In fact, if anything I wish for good health. But just because my illness is
invisible it does not mean it isn’t there. People see only the times I am
expending energy but what remains unseen is the equal or greater amount of time
I spend recovering.
The façade of health is exhausting but if I were to let
myself feel the full extent of my illness I would never get out of bed. So I
smile and I laugh and I live my life because at the end of the day this is all
we have and I refuse to let it be taken from me.
Last night I lay curled in bed debating whether or
not I should go to the emergency room. My pain was excruciating. I couldn’t
stand. Breathing hurt. Yet still I couldn’t bring myself to face what I would
be put through if I were to seek treatment for my pain. This hesitation has been
shaped through years of experience as a female in the healthcare system.

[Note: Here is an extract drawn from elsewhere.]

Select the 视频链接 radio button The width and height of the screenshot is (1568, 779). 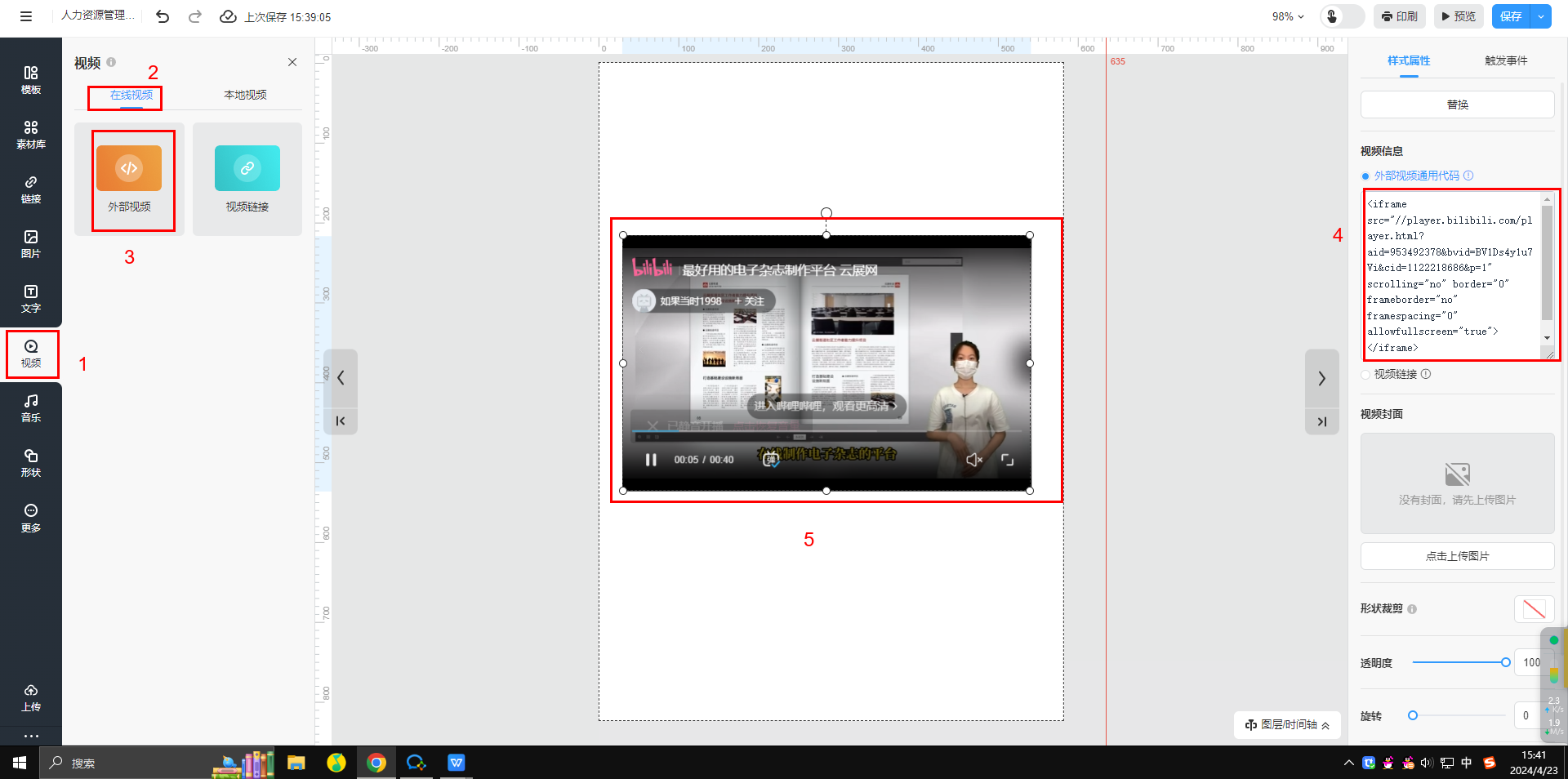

In our society, a bias against women exists in the
treatment of pain. A woman’s pain is taken less seriously than that of a man’s
and it is much less likely for women’s complaints of pain to be acted upon
unless a biological cause of the pain is known. This has been my experience,
and the experience of many women I know, from a young age.

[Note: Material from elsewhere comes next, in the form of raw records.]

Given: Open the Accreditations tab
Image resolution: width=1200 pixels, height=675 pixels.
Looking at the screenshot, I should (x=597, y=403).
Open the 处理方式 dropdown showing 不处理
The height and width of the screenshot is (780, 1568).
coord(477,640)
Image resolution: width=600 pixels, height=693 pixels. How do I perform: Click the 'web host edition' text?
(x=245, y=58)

When I was thirteen I was taken to the emergency
room with excruciating lower right abdominal pain. The first question asked was
whether I had depression, the second was whether I was being abused, and the
third was whether or not there was a possibility of pregnancy. Despite me
insisting there was not and the fact I’d never so much as looked in the
direction of a boy I was given multiple pregnancy tests and an ultrasound just
in case I wasn’t telling the truth.
When this doctor examined me he took my hand and
tapped it telling me if only we had one of the boys I must be so popular with
to hold it that would get my blood flowing. He asked me to open my mouth wide
and when I did he remarked that I must get a lot of practice at this with the
boys. All the while my pain remained untreated. At thirteen I barely understood
what this meant but I knew how it made me feel and this became my expectation
of the healthcare I would receive.
This shouldn’t be the normal. Women should not be terrified
to seek treatment for their pain due to the risk of being dismissed. I refuse
to accept this as the standard of care given to women and while we may not be
able to change a medical system overnight we can start by giving this issue a
voice in society.
This week I have needed my friends more than I have in a long time and this week I tried countless times to reach out for help yet none of my attempts seemed to be heard. As any person with a chronic illness will know, the physical ailments cause a great strain on our mental well-being. Whilst being chronically ill requires a lot of physical help from my family, it is the mental support I need from my friends. After a particularly bad night I reached out to a friend. I sent a text saying that I needed help and that I thought I needed to start seeing someone. Their reply was to tell me I was being melodramatic, that I was fine, and that breakdowns happened to the best of us. My conversations with other friends ended in similar ways or simply ended with a failed promise to call for a chat. It was during these encounters that I began to think: maybe I had asked for help one to many times; maybe I had overreacted once before and this was my new reputation; maybe I was the girl who cried wolf. If I had used my quota of help from my friends where was I supposed to turn next? This concept of a ‘quota of help’ is something I find to be quite common in my experience of illness. Everyone wants to offer help because they care for you or feel it is the right thing to do. However upon completing one maybe two favours, their offer of help is revoked, they’ve played their part. My question to the chronically ill community is how do we let our loved ones know we are in need of their help without placing a burden on them? What is a fair level of help to expect? And what do we do in return to ensure our relationships remain strong and mutually beneficial?